Sometimes, we need a reminder, as we are raising these children of ours, and we think we want to shield them from the trauma of not making that team, the painful breakups, the missed jobs, and the mistakes. And all of the work that comes from picking up the pieces. And then, we ourselves, are faced with what seems like an insurmountable challenge, and then, with tears-shock-relief, we do it. And it all makes sense.
The struggle made the victory all the more sweeter.
And this we forget in the daily movement of our lives.
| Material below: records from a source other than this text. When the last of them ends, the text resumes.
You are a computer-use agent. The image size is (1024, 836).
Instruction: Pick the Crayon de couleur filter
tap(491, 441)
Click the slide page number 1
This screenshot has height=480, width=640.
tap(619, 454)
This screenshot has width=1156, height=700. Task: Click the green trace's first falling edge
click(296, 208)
At my physical therapy appointment on Tuesday, they asked me to hop up on the bike (easier said than done) and just try to move the pedal back and forth. She saw the panic on my face, and added, “don’t go all the way around yet, just back and forth, just like you did before.”
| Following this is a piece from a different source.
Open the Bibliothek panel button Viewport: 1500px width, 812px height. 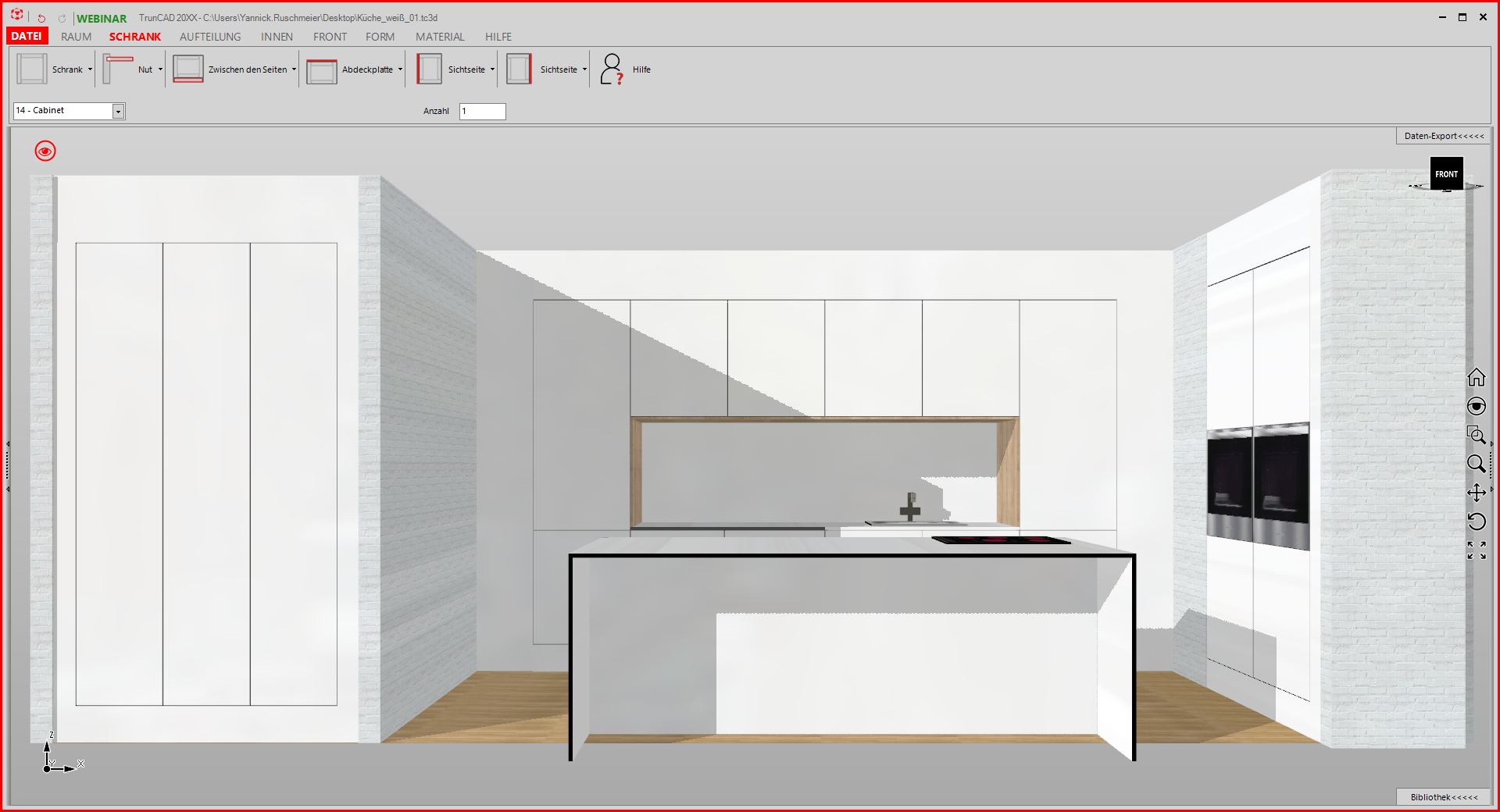pyautogui.click(x=1443, y=797)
OK… Because the last time I tried to do this, breaking up the scar tissue, I needed to scream, with each of the first three revolutions. And, I have a pretty high pain tolerance. So, remembering the trauma, I carefully pushed the pedal back and forth – and this hurt a bit, but nothing like the last time.
Ten minutes passed… and suddenly, I found myself willing to push that pedal over the top.
So, in truly, I think I can, I think I can, spirit, I pushed it all the pedal all the way over the top, and made a complete circle… and it was completely painless. A tear of joy fell… that maybe I will walk normally, after all this time.
It was so effortless and easy, that I wondered, if maybe that’s how I was supposed to be doing it last time?!